Europe and the Central Independent States

Sweden: Will an Increase in Violent Crime Strengthen Right-wing Politics in Sweden?
The brutal shooting and murder of an 18-year old woman in Stockholm in late August has created an emergency situation in Sweden. This incident comes in the wake of a long spate of shootings and bombings by criminal gangs in some cities of Sweden. It has led to a public outcry that is highlighting fault lines within the Swedish society on law and order methods, immigration, the narcotics trade, and poor urban planning. The Social Democrat minority government has increasingly found itself backed in a corner with many political parties joining the right-wing Sweden Democrats in calling for less immigration and harsher punishments.

Gang-related violence has increased and become more sophisticated in Sweden since 2015. According to the Swedish National Council for Crime Prevention, the number of cases of deadly violence arose to an annual average of 110 in 2015-2018, up from the average of 81 in the previous four-year period. These numbers have primarily been driven by an increase in fatal shootings, with more than 300 shootings killing 45 people and injuring more than 130. However, it looks like 2019 will be another record year – according to Sveriges Television, between January and August 2019, over 185 shootings occurred in Sweden and the number of bombings rose 45% in the first seven months to 120.

According to Lindgren, head of Foundation for Safer Sweden, the rise in violence can be attributed to some inter-related factors – poor urban planning decisions, inadequate resources to police reforms, and rise in criminal gang activity. But Lindgren also acknowledges that the arrival of over 150,000 asylum seekers in 2015 has complicated the issue. According to a police report, most recent shootings, especially in Malmo, appeared to be connected to battles over narcotics trade, a significant factor in funding the gang activity. In the beginning, both the shooters and the victims were unemployed young men with immigrant backgrounds, under 30 years of age, living in disadvantaged neighborhoods, often without high school diplomas. However, of late, shootings have targeted young women, a lawyer in an affluent area, and residential building complexes. Three cities – Stockholm, Malmo, and Gothenburg have been most affected, though now the violence is also spreading to medium-sized cities, including Landsrkone and Linkoping.

**Information supplied**
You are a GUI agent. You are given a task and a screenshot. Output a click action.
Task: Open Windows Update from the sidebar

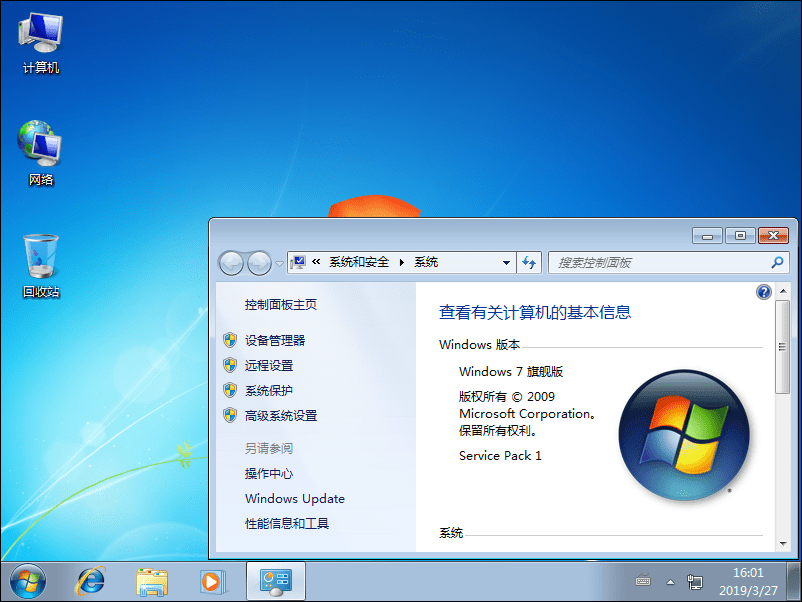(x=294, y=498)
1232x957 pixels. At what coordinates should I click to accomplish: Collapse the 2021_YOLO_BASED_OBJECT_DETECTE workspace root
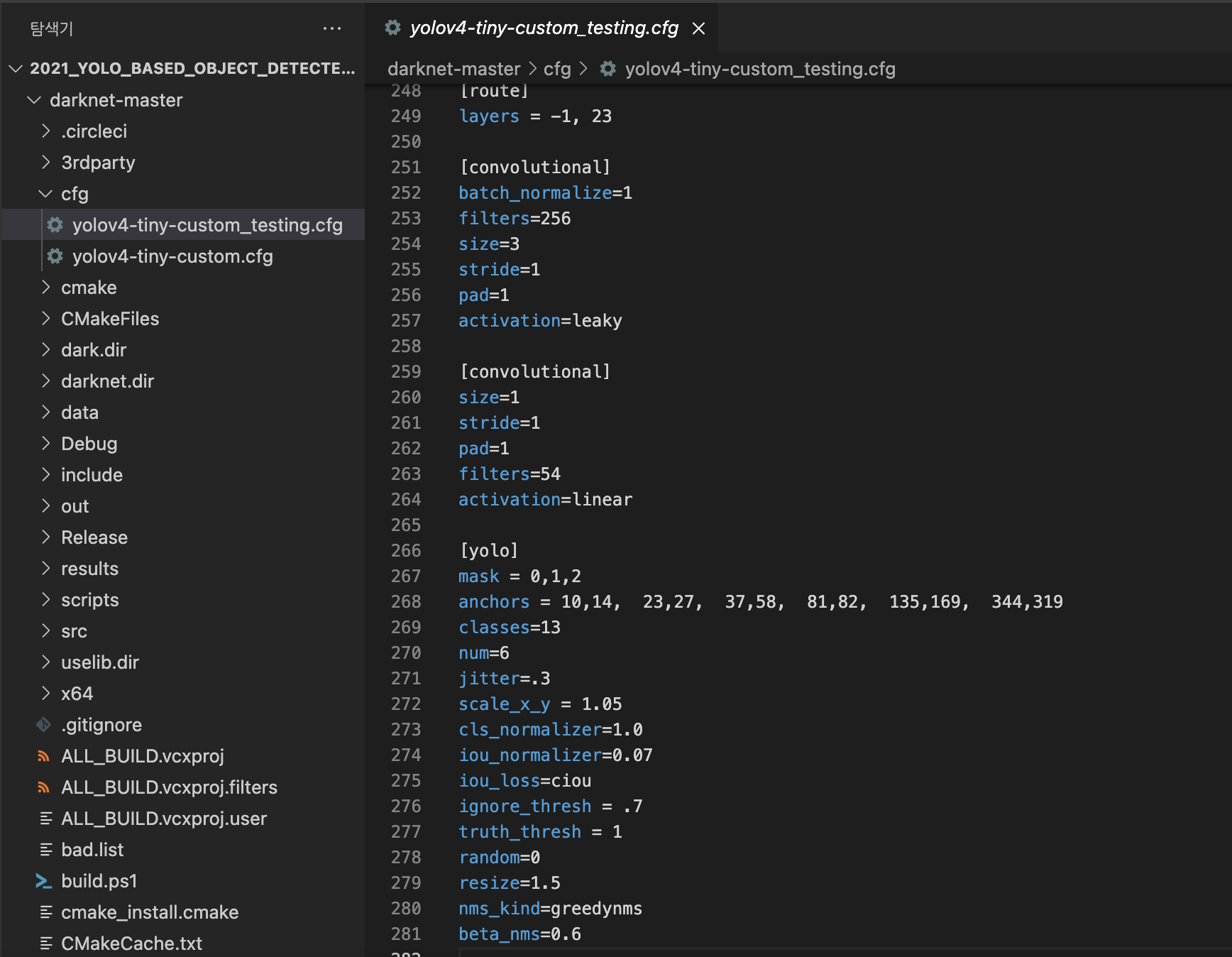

**Task instructions**
Can you write out the stretch from "The brutal shooting" through "and harsher punishments." in the passage on violent crime in Sweden, switching "public outcry" to "public uproar"?

**Response to this exercise**
The brutal shooting and murder of an 18-year old woman in Stockholm in late August has created an emergency situation in Sweden. This incident comes in the wake of a long spate of shootings and bombings by criminal gangs in some cities of Sweden. It has led to a public uproar that is highlighting fault lines within the Swedish society on law and order methods, immigration, the narcotics trade, and poor urban planning. The Social Democrat minority government has increasingly found itself backed in a corner with many political parties joining the right-wing Sweden Democrats in calling for less immigration and harsher punishments.